Opioids and benzodiazepines are the sedative and analgesic drugs of choice for pediatric patients in cardiac intensive care units. Long-term use of these drugs is associated with the development of withdrawal syndrome. In pediatric patients this is difficult to diagnose due to a wide range of nonspecific symptoms and the scarcity of validated diagnostic scales. In pediatrics, incidence of withdrawal syndrome is 35% to 57%; the greater the accumulated dose and length of treatment, the more frequently it occurs.1 Accumulated doses of phentanyl of >1.6 mg/kg or >5 days of infusions are associated with developing withdrawal syndrome; with doses of >2.5 mg/kg or >9 days of infusions, incidence of up to 100% has been described.2

In pediatric heart transplantation, due to the scarcity of donors the waiting list times increase, extracorporeal circulatory support becomes necessary, cardiac intensive care units stay lengthens, and the probability of developing withdrawal syndrome increases.3 Dexmedetomidine, an α2-adrenergic agonist, is a sedative and analgesic with possibly beneficial effects in controlling withdrawal syndrome.4 As both a sedative and analgesic agent that does not cause depression of the respiratory center, it has gained widespread acceptance for use in pediatric cardiac intensive care units in the USA. Numerous publications report its efficacy and safety.5 However, evidence of its use in preventing withdrawal syndrome, particularly in the cardiac posttransplantation period, is scarce.4

We describe our experience with dexmedetomidine in managing withdrawal syndrome and supporting opioid discontinuation in 2 pediatric heart transplant recipients.

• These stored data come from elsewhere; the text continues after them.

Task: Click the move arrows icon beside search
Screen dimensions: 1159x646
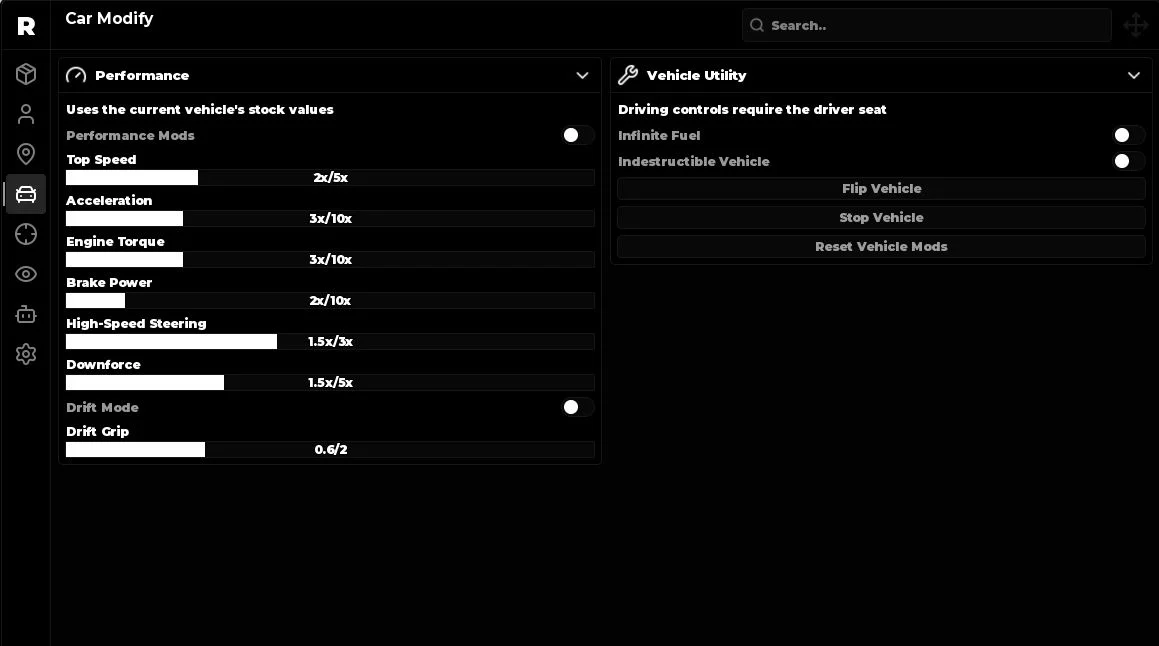Action: pos(1135,25)
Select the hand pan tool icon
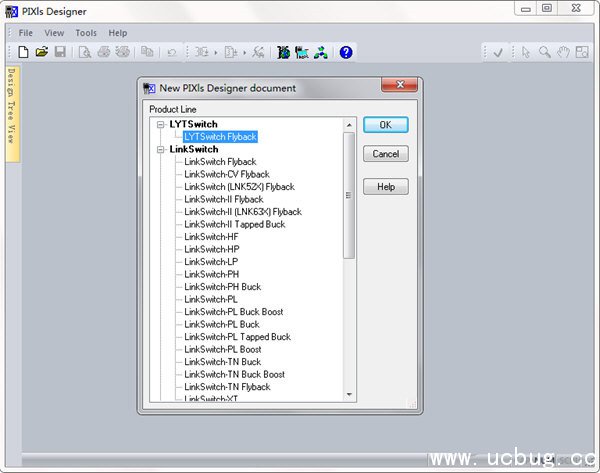This screenshot has height=473, width=600. point(563,52)
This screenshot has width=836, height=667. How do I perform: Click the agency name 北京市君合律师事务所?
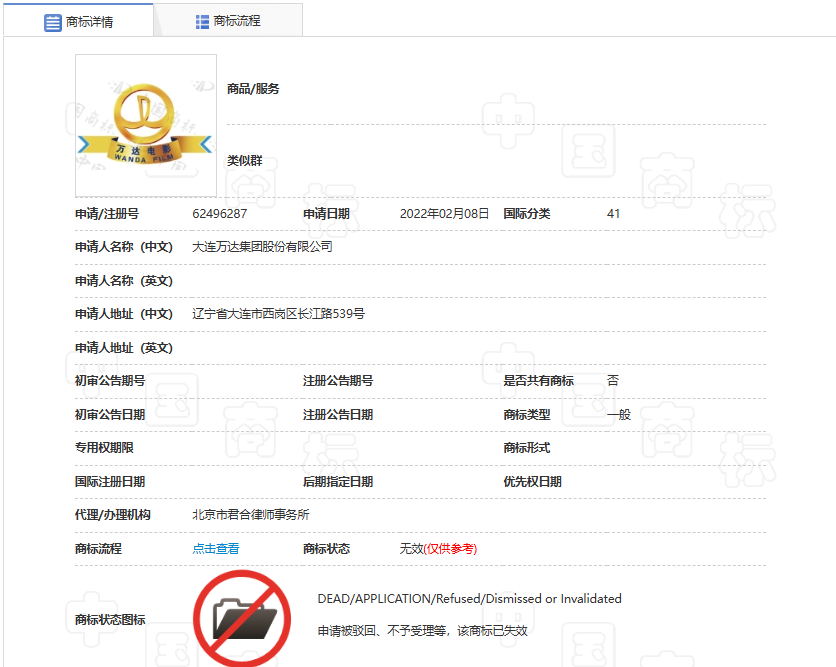251,515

Case 1. Infant aged 11 months transplanted for dilated cardiomyopathy due to myocarditis, who had required 7 days of extracorporeal membrane oxygenation support and ventricular assist device implantation during the 20 days preceding transplantation. Sedation and analgesia were administered in a continuous infusion of opioids, benzodiazepine, and propofol. The patient experienced withdrawal syndrome and morphine dosage could not be reduced despite having started the standard management protocol. The accumulated opioid dose was 1.39 mg/kg in 33 days. We decided to start treatment with dexmedetomidine in continuous infusion with an initial dose of 0.75 μg/kg/h and maximum of 1 μg/kg/h, enabling us to rapidly reduce the opioid without withdrawal syndrome reappearing (Figure A). The patient remained hemodynamically stable after starting the dexmedetomidine regimen and no side effects of its use were observed (Table).

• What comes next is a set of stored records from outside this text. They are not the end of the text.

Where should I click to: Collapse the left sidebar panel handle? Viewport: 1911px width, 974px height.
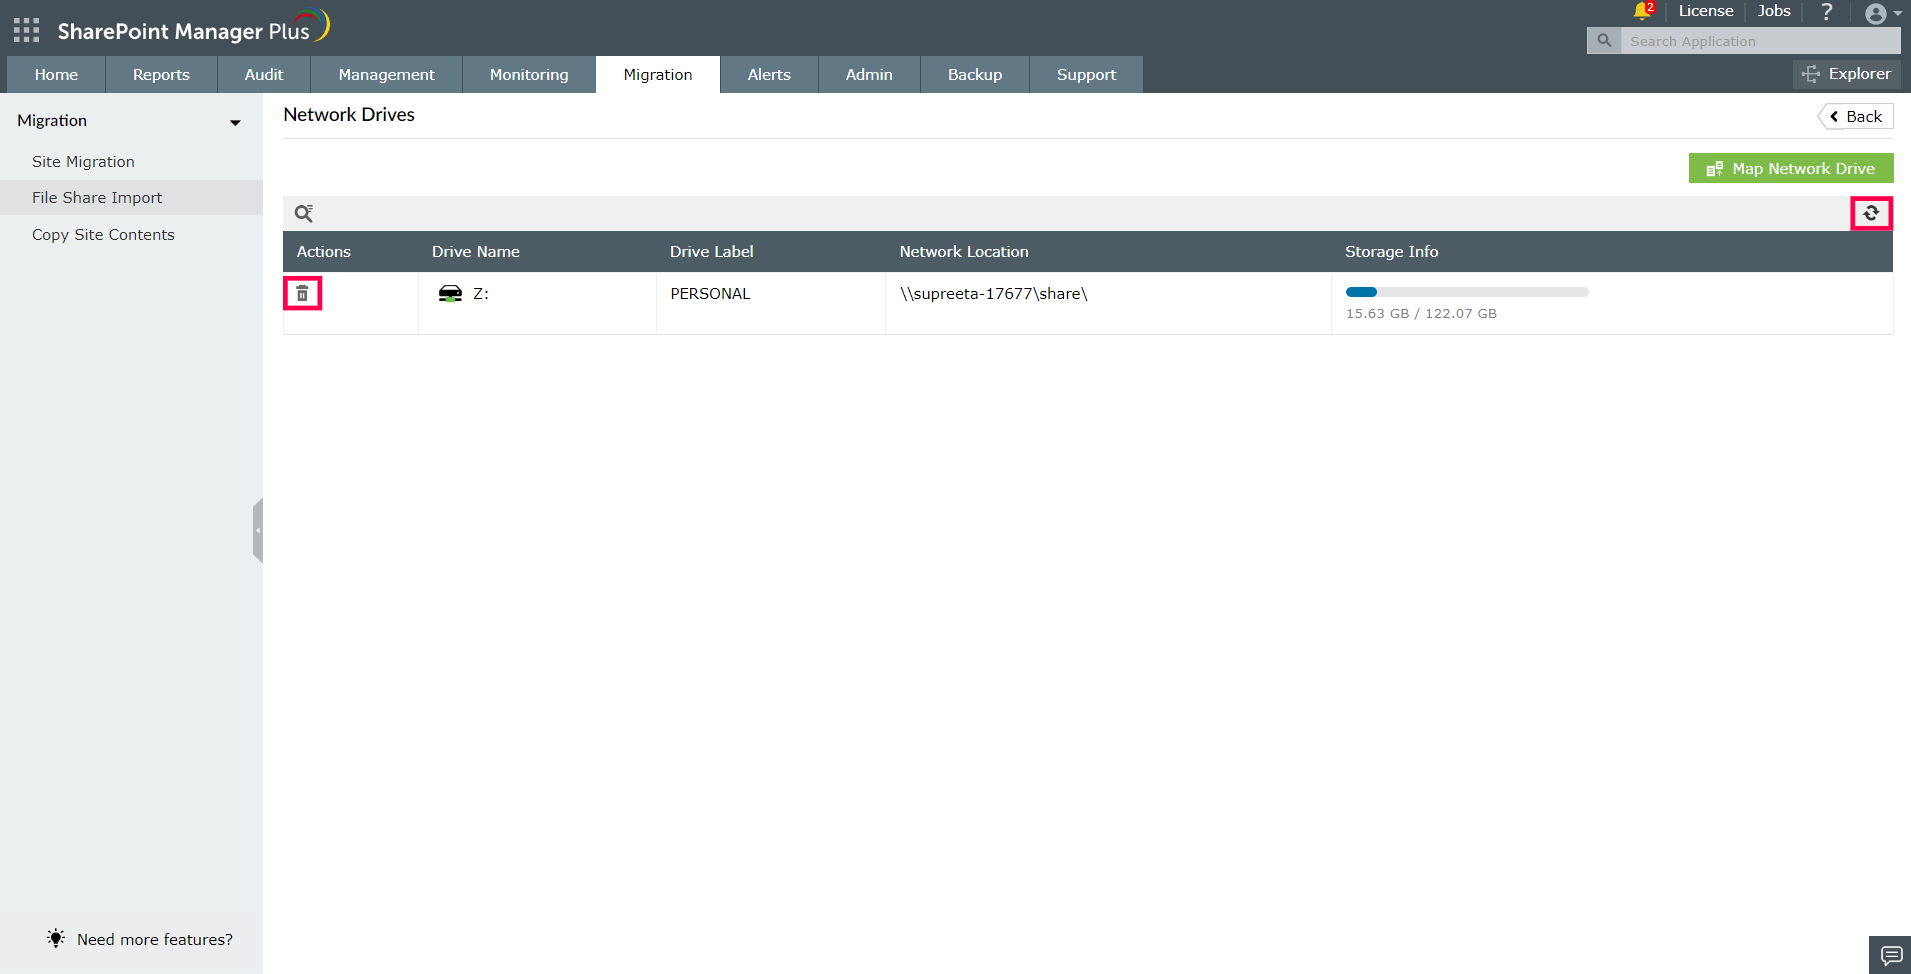click(x=258, y=530)
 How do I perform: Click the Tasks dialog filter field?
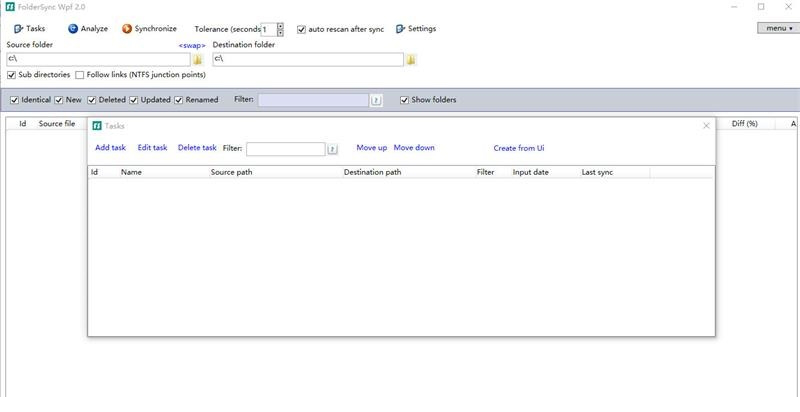coord(285,149)
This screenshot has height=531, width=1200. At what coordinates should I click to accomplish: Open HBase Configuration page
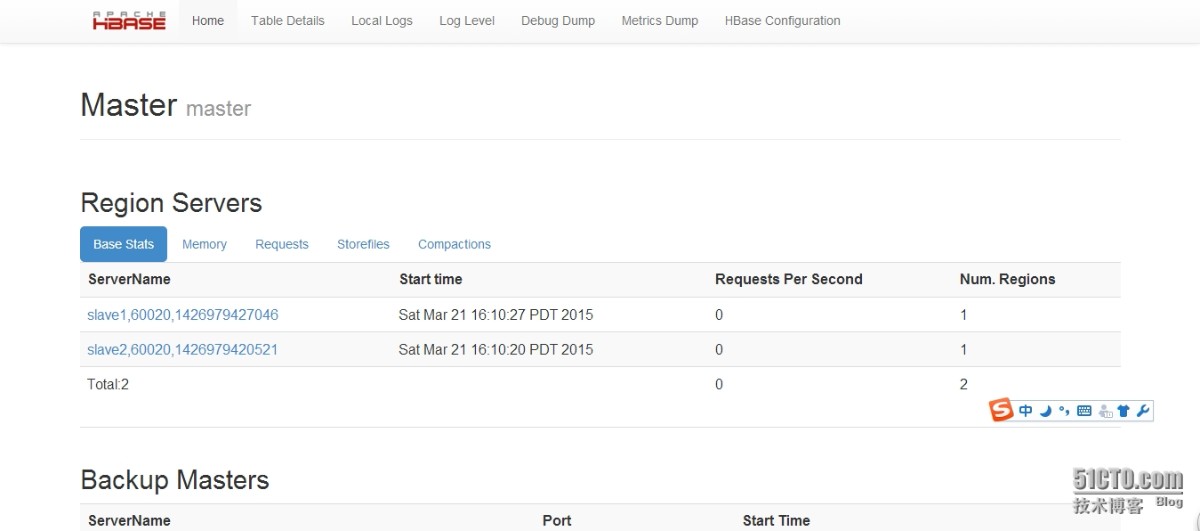tap(782, 21)
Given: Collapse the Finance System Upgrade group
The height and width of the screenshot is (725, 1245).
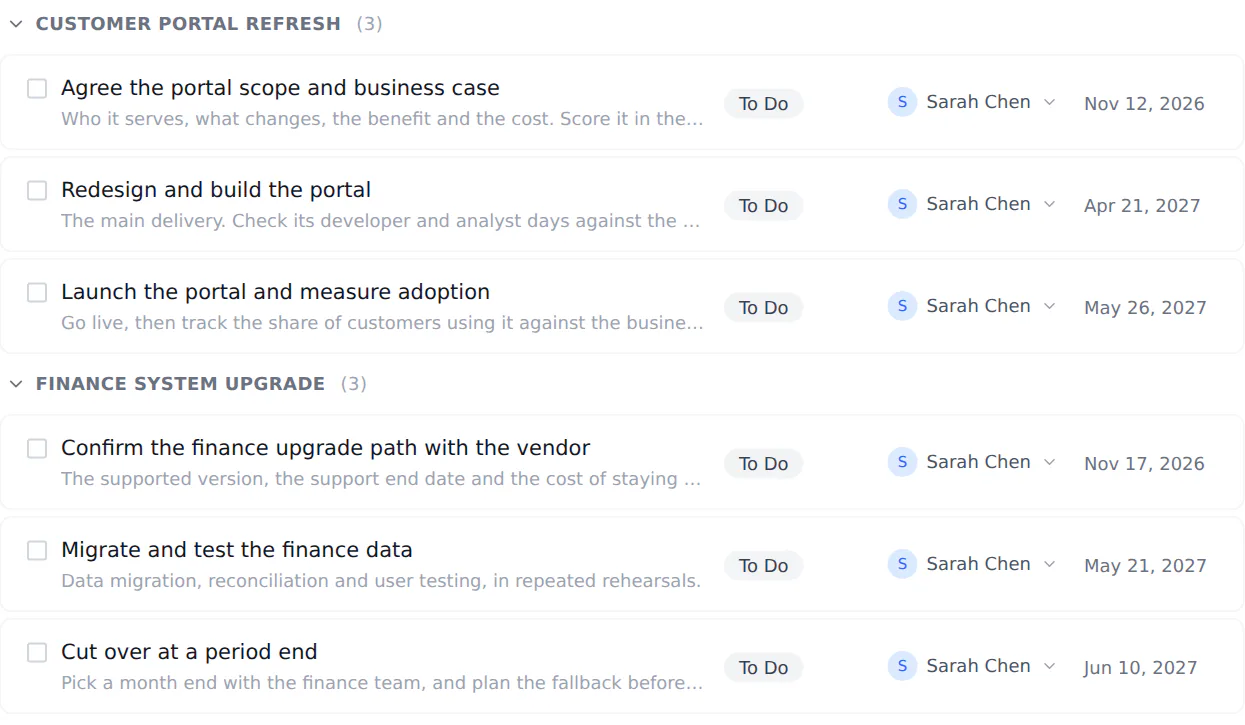Looking at the screenshot, I should click(16, 384).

Opioid-dexmedetomidine transition. A: Case 1. B: Case 2.


Clinical Course of Hemodynamic Parameters After Initiating a Dexmedetomidine Regimen

Vital signs  Patient 1Patient 2
  Start  After 1Start  After 1
SBP, mmHg  100  91  97  93 
DBP, mmHg  65  62  60  59 
MBP, mmHg  82  76  68  64 
Heart rate, bpm  130  125  155  155 
Respiratory rate, rpm  30  25  31  48 
Central venous pressure, mmHg  10  22  20 

DBP, diastolic blood pressure; MBP, mean blood pressure; SBP, systolic blood pressure.

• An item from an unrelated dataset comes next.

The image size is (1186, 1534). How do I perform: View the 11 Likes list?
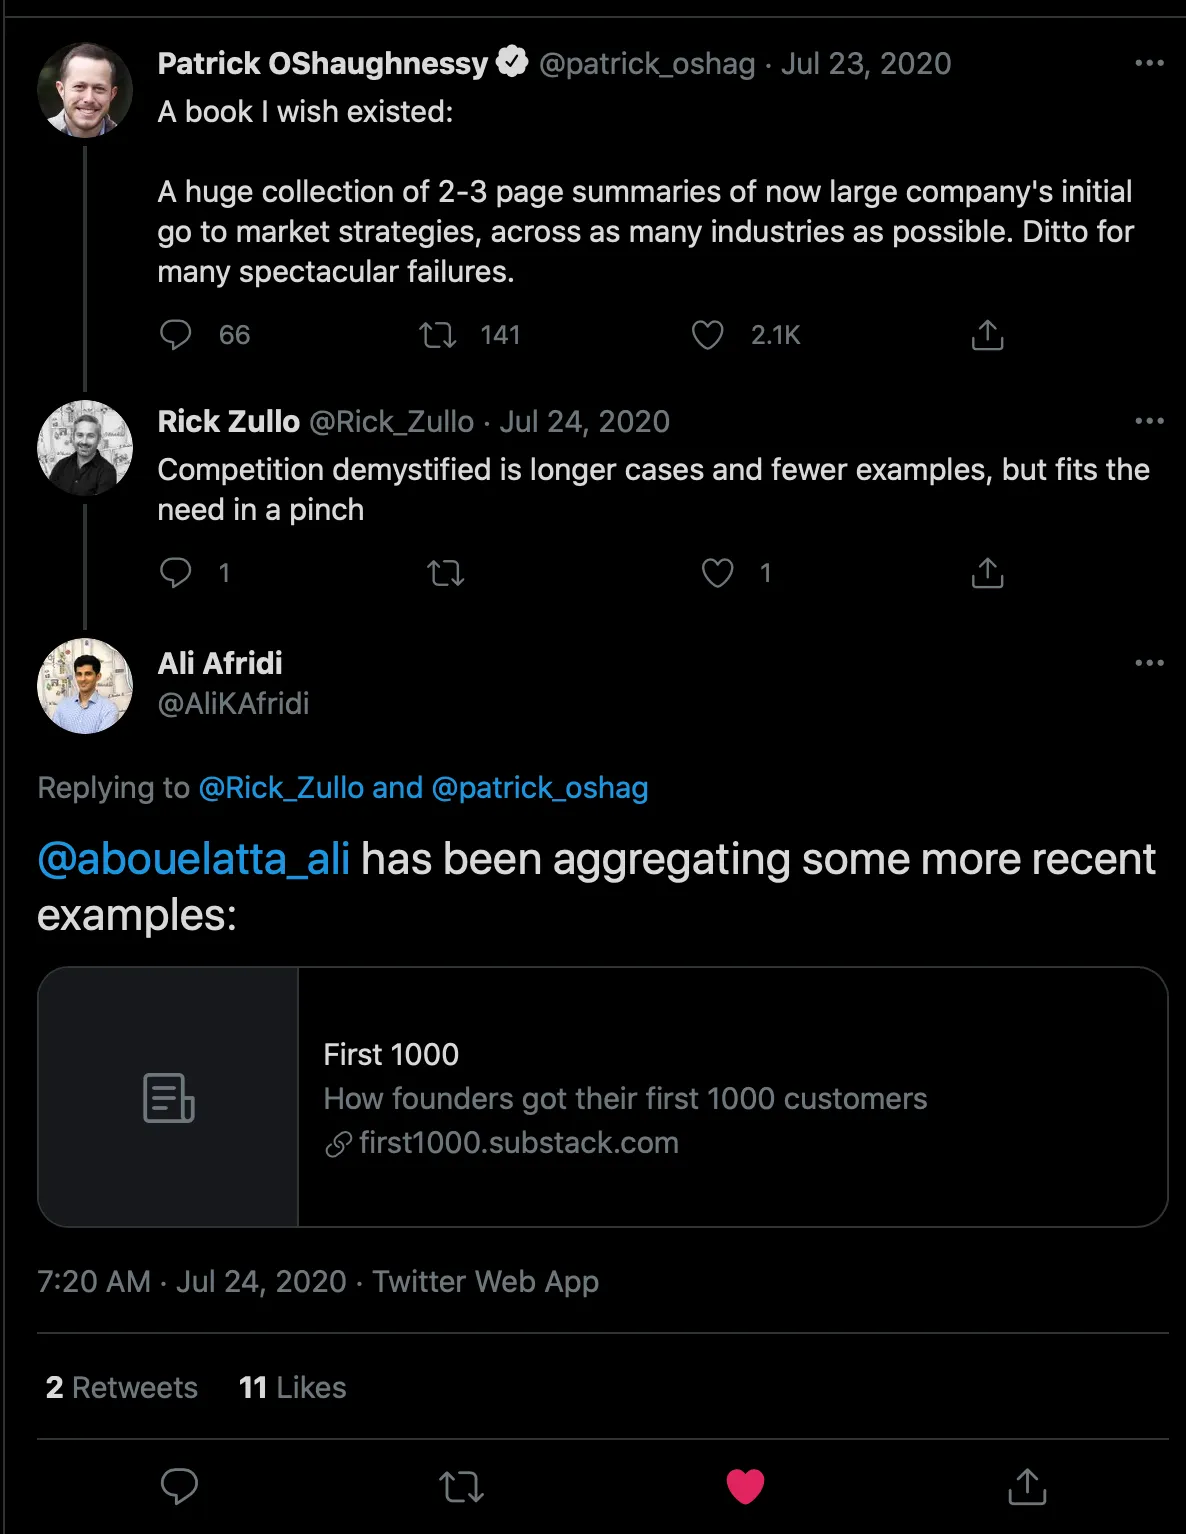click(x=292, y=1387)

Case 2. A 5-year-old boy was transplanted for noncompaction cardiomyopathy; he had previously been hospitalized for 11 months with ventricular assist device, requiring 5 days postoperative extracorporeal membrane oxygenation. Sedation and analgesia were administered in a continuous infusion of opioids, benzodiazepine, and propofol. He experienced withdrawal syndrome and morphine dosage could not be reduced. The accumulated opioid dose was 1.21 mg/kg in 16 days. We decided to start a dexmedetomidine regimen with continuous infusion at 1 μg/kg/h. After initiating treatment, the morphine dosage was tapered over 6 days without withdrawal syndrome reappearing. At that point, humoral rejection was diagnosed and the patient needed a change of sedative and analgesic to undergo diagnostic tests and venous access cannulation. The dexmedetomidine regimen was suspended for 4 days; morphine was increased and propofol added. Later, dexmedetomidine administration was restarted, propofol suspended, and morphine tapered with cessation at 7 days (Figure B). The patient remained hemodynamically stable and no dexmedetomidine-derived side effects were observed (Table).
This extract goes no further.